HC Deb 25 February 1919 vol 112 c1629W
Mr. STEWART

asked the Parliamentary Secretary to the Shipping Controller whether certain standard ships have been put into commission without the accommodation for officers and men being completed; whether the quarters provided on these steel-built vessels have been unlined with wood, with the result that sweating has taken place, and when the ships have been sent into cold-weather ports icicles have been formed by distillation, to the discomfiture and risk to health of those called upon to occupy the quarters; whether, owing to this, officers have declined to sail in vessels so equipped; and whether any improvement is likely, in view of the repeated assurance that proper quarters were to be a special attraction of the standard ships?

Colonel L. WILSON

Owing to the scarcity of wood workers and of timber it was necessary to give instructions that the timber fittings in standard steamers building should be reduced to a minimum, and several standard ships were delivered in which the officers'quarters were unlined.
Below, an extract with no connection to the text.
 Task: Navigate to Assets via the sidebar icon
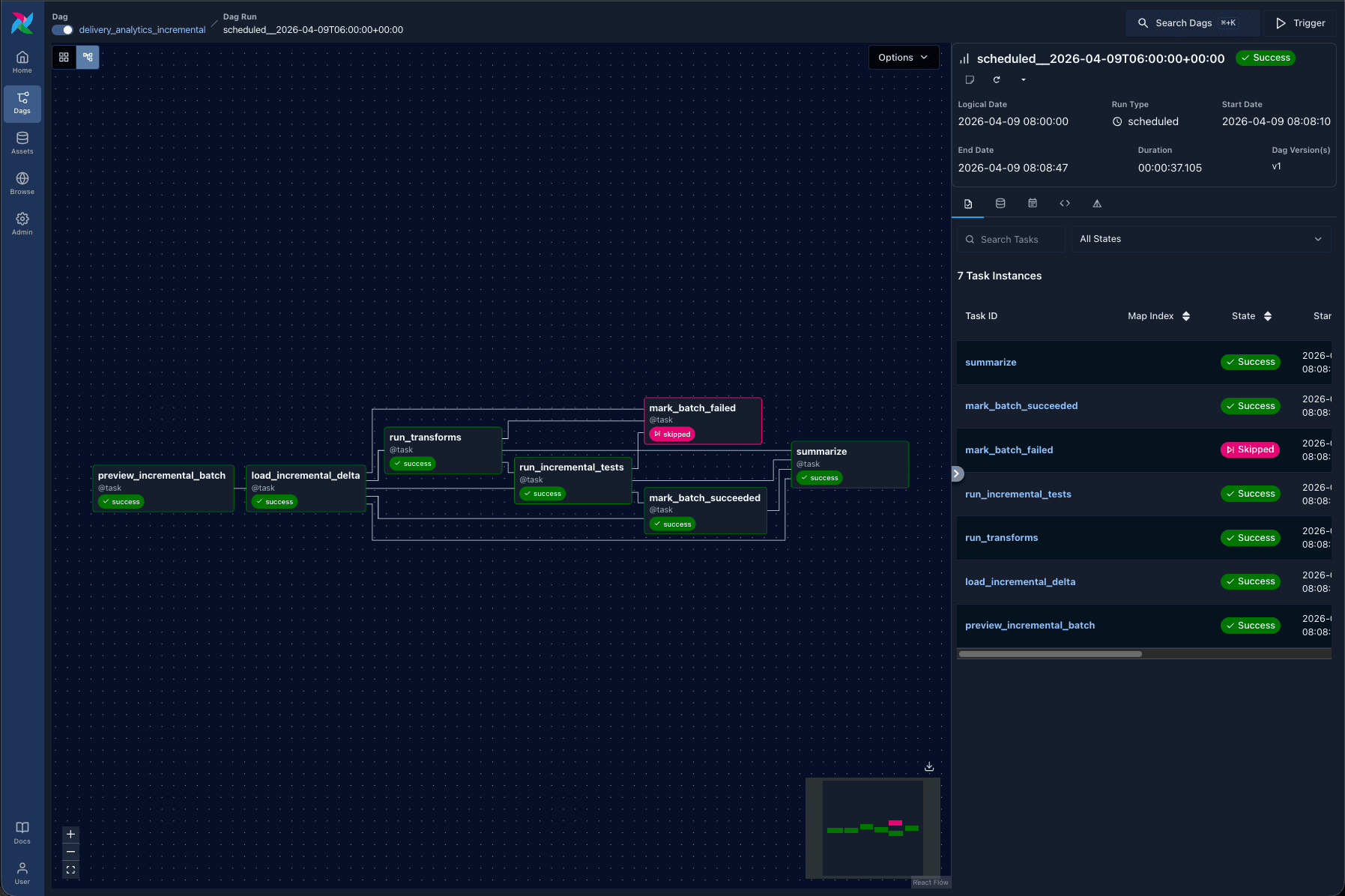22,142
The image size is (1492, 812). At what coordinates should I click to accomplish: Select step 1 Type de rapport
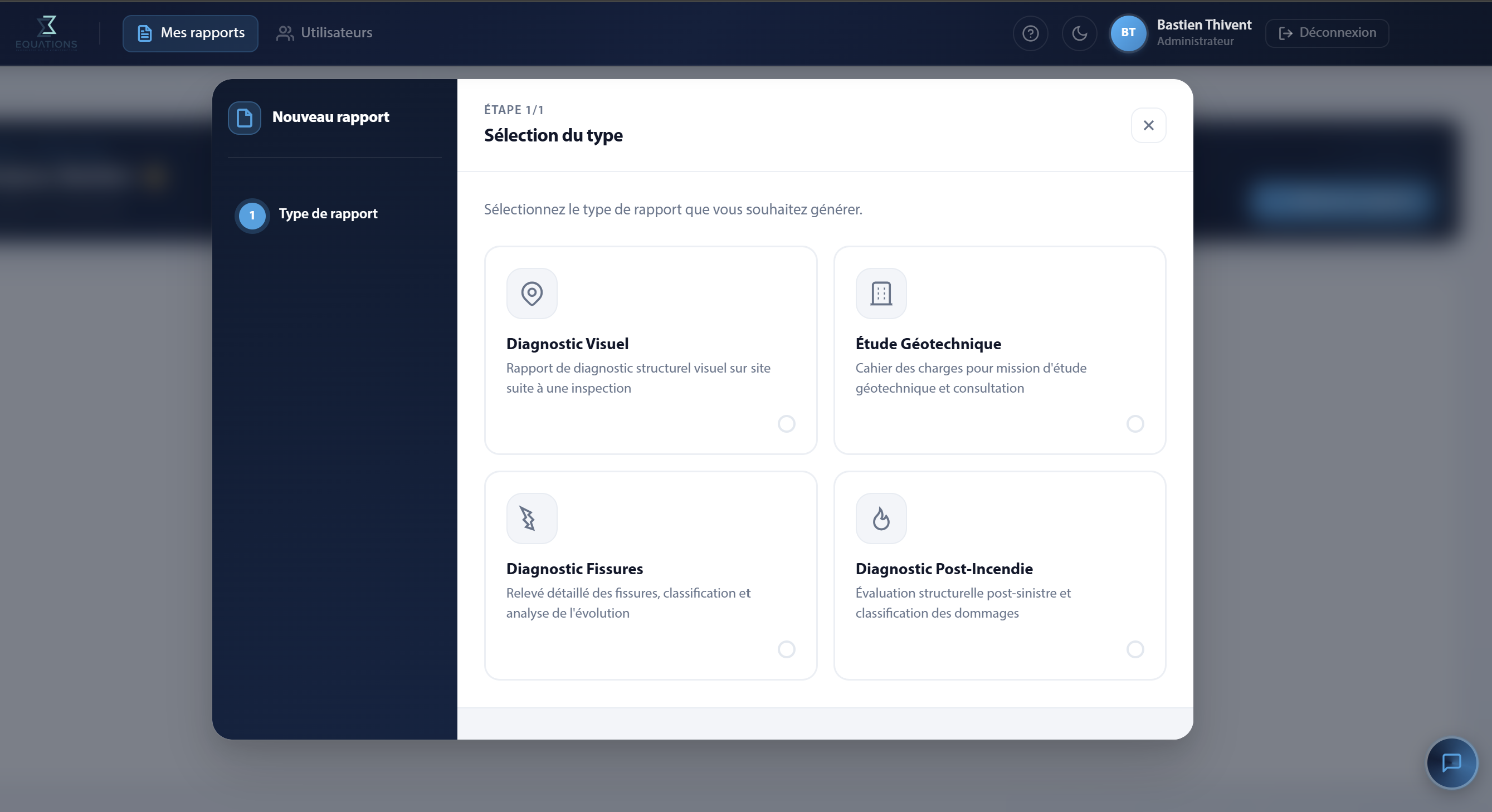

After the signing of the Armistice greater quantities of timber became available for shipbuilding purposes and a letter was issued by the Controller-General of Merchant Shipbuilding on the 12th November, 1918, instructing the builders of all standard steamers to revert to the pre-war practice as regards all timber fittings on standard steamers, including wood linings in the officers'accommodation. As regards the ships already delivered with incomplete fittings, managers have been instructed to have the work completed at the first opportunity.